Stored items:

☆ ☆ ☆

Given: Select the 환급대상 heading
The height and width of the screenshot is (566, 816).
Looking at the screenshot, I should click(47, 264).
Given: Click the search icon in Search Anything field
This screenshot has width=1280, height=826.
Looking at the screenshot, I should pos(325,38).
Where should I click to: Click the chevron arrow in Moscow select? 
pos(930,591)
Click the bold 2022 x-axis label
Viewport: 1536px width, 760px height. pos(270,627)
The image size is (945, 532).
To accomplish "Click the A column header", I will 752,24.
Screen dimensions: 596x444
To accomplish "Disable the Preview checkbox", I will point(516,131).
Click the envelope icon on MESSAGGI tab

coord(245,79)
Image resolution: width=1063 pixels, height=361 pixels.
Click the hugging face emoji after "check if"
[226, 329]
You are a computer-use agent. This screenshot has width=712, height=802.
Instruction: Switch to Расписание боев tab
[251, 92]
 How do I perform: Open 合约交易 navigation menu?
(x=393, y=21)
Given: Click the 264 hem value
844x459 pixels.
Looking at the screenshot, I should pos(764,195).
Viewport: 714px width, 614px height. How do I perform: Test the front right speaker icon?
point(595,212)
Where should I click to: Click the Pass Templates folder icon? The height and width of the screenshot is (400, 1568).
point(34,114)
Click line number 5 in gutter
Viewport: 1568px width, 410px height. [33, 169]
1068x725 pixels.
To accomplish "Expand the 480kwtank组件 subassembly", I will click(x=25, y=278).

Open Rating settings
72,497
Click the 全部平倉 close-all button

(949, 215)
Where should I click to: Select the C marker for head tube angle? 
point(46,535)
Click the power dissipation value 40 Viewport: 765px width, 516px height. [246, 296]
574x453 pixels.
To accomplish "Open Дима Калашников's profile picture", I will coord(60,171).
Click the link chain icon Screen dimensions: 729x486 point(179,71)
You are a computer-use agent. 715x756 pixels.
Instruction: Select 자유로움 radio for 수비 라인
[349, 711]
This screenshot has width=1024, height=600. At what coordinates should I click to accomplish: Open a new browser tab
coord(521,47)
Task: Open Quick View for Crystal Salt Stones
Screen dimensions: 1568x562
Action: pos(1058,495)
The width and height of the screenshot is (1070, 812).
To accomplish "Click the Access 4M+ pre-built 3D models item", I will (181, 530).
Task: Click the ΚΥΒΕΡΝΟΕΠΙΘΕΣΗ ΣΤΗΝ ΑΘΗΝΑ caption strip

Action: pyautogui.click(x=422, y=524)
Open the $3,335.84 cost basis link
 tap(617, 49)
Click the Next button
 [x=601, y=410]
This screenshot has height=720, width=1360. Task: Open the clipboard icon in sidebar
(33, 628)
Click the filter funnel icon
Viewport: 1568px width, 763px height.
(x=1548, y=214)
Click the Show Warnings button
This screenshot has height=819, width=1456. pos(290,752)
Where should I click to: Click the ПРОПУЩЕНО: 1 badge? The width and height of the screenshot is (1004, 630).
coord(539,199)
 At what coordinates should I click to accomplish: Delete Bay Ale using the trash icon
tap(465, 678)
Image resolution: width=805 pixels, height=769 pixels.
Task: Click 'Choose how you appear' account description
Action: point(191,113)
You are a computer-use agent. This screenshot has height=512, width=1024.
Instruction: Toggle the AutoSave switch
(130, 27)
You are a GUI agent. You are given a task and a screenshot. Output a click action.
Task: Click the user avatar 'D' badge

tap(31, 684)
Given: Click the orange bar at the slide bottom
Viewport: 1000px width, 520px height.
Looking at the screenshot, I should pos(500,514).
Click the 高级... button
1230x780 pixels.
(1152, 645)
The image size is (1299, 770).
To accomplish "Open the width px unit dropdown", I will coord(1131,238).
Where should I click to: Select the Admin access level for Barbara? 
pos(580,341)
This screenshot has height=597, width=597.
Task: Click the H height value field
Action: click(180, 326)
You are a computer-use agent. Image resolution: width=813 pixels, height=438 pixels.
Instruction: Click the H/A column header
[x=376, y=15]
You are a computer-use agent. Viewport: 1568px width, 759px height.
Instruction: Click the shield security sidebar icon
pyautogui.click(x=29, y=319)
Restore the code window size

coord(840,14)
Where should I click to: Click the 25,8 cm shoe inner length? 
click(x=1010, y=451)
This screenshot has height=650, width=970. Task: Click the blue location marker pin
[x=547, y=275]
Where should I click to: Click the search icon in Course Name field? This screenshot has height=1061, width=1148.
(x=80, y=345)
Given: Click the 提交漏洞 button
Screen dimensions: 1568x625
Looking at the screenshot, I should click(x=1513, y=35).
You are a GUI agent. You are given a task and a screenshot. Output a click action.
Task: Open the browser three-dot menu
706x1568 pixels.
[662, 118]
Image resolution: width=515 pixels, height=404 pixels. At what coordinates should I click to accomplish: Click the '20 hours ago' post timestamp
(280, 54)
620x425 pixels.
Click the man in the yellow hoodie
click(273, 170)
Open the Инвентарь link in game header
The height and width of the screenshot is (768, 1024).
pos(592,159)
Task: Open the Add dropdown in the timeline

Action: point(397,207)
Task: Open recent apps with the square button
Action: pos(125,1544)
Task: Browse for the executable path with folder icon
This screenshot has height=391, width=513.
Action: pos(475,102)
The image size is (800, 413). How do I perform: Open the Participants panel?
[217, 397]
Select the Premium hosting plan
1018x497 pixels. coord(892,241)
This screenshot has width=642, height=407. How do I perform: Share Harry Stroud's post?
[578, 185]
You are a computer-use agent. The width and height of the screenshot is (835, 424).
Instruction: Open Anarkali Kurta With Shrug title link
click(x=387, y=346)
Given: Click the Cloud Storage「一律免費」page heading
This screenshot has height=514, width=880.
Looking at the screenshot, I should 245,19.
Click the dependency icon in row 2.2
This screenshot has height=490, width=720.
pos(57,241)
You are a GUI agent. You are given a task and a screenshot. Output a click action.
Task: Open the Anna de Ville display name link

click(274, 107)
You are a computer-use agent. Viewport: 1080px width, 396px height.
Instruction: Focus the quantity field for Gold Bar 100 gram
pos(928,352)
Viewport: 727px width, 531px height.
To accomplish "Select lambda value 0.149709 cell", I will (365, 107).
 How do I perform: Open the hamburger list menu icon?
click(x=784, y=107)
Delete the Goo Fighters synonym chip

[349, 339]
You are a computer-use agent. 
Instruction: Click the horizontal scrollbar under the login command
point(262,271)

☆ ☆ ☆

# WORK REQUIRED
Using the entries above, repeat only the lines from the one containing "Task: Click the user avatar 'D' badge" through the one containing "You are a computer-use agent. The", end lines included.

# EXERCISE RESULT
Task: Click the user avatar 'D' badge

tap(31, 684)
Given: Click the orange bar at the slide bottom
Viewport: 1000px width, 520px height.
Looking at the screenshot, I should pos(500,514).
Click the 高级... button
1230x780 pixels.
(1152, 645)
The image size is (1299, 770).
To accomplish "Open the width px unit dropdown", I will coord(1131,238).
Where should I click to: Select the Admin access level for Barbara? 
pos(580,341)
This screenshot has height=597, width=597.
Task: Click the H height value field
Action: click(180, 326)
You are a computer-use agent. Image resolution: width=813 pixels, height=438 pixels.
Instruction: Click the H/A column header
[x=376, y=15]
You are a computer-use agent. Viewport: 1568px width, 759px height.
Instruction: Click the shield security sidebar icon
pyautogui.click(x=29, y=319)
Restore the code window size

coord(840,14)
Where should I click to: Click the 25,8 cm shoe inner length? 
click(x=1010, y=451)
This screenshot has height=650, width=970. Task: Click the blue location marker pin
[x=547, y=275]
Where should I click to: Click the search icon in Course Name field? This screenshot has height=1061, width=1148.
(x=80, y=345)
Given: Click the 提交漏洞 button
Screen dimensions: 1568x625
Looking at the screenshot, I should click(x=1513, y=35).
You are a GUI agent. You are given a task and a screenshot. Output a click action.
Task: Open the browser three-dot menu
706x1568 pixels.
[662, 118]
Image resolution: width=515 pixels, height=404 pixels. At what coordinates should I click to accomplish: Click the '20 hours ago' post timestamp
(280, 54)
620x425 pixels.
Click the man in the yellow hoodie
click(273, 170)
Open the Инвентарь link in game header
The height and width of the screenshot is (768, 1024).
pos(592,159)
Task: Open the Add dropdown in the timeline

Action: point(397,207)
Task: Open recent apps with the square button
Action: pos(125,1544)
Task: Browse for the executable path with folder icon
This screenshot has height=391, width=513.
Action: pos(475,102)
The image size is (800, 413). How do I perform: Open the Participants panel?
[217, 397]
Select the Premium hosting plan
1018x497 pixels. coord(892,241)
This screenshot has width=642, height=407. How do I perform: Share Harry Stroud's post?
[578, 185]
You are a computer-use agent. The width and height of the screenshot is (835, 424).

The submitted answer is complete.